Sullivan was flying for the Navy on a route to Hanoi in North Vietnam when his plane was shot down about 15 to 20 miles south of his destination, he said to The Daily Free Press. He was then captured and interned as a POW in North Vietnam for a little more than five years.

“It’s just a shocking thing, and it takes a while to get used to,” Sullivan said. “And then once you get used to it, it all depends on what Americans we were living with and who in the Vietnamese system we had to deal with.”

Sullivan said interactions with the guards were relatively benign. However, Sullivan said some officials in from North Vietnam’s Communist Party were harsher in their treatment of prisoners.

“They were going to indoctrinate you or train you or convert you, or whatever word makes sense, to go along with their philosophy,” Sullivan said. “It was just continual aggravation all the time we were in there.”

Blanche Dellarciprete, an 87-year-old Winchester resident who attended the event, said her first and second husband were veterans. Her first husband was in the Air Force during the Korean War and her second husband served during World War II.

Before they married, Dellarciprete’s second husband was captured by Germans after the D-Day invasion of Normandy, France, she said, and remained a POW until the end of the war.

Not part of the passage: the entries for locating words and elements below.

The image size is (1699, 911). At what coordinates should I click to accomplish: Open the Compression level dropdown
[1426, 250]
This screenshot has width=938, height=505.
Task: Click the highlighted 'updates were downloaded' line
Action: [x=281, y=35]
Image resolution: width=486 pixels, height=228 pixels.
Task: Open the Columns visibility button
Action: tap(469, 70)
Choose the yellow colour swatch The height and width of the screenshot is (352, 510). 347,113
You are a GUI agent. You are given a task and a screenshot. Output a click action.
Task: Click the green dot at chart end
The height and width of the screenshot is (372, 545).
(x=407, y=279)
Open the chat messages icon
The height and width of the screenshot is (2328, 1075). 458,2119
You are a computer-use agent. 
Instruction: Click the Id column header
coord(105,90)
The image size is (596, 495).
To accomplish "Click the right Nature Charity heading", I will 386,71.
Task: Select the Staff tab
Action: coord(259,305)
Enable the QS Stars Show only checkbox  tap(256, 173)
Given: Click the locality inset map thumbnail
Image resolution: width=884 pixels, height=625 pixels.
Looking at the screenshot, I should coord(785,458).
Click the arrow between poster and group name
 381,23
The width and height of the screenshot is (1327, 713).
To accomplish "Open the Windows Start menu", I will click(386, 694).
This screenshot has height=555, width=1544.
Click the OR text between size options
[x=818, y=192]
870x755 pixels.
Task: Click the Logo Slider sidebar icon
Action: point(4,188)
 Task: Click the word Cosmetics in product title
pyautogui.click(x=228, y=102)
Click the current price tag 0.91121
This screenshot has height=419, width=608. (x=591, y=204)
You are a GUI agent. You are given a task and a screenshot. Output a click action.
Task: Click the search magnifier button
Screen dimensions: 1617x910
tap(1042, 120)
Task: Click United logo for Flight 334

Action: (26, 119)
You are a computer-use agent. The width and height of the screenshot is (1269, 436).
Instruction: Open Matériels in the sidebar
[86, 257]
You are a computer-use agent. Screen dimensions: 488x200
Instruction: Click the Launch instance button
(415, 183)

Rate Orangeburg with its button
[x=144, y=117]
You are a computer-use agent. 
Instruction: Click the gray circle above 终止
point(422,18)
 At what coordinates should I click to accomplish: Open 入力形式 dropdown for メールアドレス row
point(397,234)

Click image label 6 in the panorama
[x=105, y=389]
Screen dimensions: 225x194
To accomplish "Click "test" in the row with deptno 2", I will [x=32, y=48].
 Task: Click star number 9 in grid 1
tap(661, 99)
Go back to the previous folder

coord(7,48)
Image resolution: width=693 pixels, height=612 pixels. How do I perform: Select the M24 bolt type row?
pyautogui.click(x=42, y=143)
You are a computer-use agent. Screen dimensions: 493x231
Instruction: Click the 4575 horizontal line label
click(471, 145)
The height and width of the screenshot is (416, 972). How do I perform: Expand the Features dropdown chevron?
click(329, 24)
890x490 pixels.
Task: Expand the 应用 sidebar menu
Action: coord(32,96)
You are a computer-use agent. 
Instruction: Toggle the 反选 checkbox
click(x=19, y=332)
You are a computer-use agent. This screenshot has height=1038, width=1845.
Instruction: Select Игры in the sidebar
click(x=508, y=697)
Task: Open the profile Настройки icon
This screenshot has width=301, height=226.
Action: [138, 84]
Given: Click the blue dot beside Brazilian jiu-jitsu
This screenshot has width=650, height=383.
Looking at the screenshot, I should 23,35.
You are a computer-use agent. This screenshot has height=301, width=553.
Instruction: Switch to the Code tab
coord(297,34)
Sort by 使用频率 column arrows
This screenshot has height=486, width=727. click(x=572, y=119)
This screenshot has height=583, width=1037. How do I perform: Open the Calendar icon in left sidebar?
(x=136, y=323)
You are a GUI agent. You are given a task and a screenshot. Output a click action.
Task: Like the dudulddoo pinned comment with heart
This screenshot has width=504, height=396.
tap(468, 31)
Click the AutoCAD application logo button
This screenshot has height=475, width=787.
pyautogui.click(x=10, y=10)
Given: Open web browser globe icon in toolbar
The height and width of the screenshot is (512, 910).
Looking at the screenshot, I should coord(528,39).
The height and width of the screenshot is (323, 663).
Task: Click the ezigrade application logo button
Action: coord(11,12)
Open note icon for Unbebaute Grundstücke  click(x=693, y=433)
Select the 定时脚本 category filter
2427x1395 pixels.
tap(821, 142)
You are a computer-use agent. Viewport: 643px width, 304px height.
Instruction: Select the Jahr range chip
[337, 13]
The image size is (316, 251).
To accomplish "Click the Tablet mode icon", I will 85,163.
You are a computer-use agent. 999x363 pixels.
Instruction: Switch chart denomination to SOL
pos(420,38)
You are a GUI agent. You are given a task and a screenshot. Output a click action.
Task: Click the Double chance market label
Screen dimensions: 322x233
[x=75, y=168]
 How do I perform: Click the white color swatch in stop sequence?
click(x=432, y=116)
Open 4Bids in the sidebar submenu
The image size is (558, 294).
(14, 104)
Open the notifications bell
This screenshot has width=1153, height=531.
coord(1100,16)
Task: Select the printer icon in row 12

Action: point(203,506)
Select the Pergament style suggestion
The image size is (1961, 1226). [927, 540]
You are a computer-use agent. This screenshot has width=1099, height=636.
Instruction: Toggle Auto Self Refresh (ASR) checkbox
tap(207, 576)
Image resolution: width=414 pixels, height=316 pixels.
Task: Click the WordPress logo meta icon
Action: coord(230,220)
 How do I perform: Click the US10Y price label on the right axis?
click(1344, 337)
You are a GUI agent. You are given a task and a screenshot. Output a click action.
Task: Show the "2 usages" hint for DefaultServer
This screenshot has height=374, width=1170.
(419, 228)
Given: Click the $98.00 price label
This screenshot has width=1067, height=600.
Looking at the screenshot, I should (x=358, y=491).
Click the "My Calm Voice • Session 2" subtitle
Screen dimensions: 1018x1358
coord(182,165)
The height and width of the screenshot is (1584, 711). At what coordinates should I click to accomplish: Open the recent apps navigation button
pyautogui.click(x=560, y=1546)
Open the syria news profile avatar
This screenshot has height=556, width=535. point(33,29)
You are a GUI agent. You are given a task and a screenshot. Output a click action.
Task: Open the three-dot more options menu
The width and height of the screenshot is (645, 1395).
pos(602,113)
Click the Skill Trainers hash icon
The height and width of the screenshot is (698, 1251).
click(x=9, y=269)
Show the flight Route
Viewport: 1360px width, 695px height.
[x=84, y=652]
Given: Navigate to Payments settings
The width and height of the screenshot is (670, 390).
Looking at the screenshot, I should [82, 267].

“While he was in the POW camp, his appendix had appendicitis and he was operated on,” Dellarciprete said. “But then he was sent back to the camps and he had to go to work. And [his appendix] had burst — broke open.”

His appendix would burst two more times before American forces rescued him, Dellarciprete said. After three months hospital-bound in New York, he returned home and the pair — both previously widowed for nine years — were wedded.

“Prisoners of war have after-effects, they have nightmares and sickness and such,” Dellarciprete said. “We had all that but he made the best of it. He was a positive person, he was very positive and life was good as far as he was concerned.”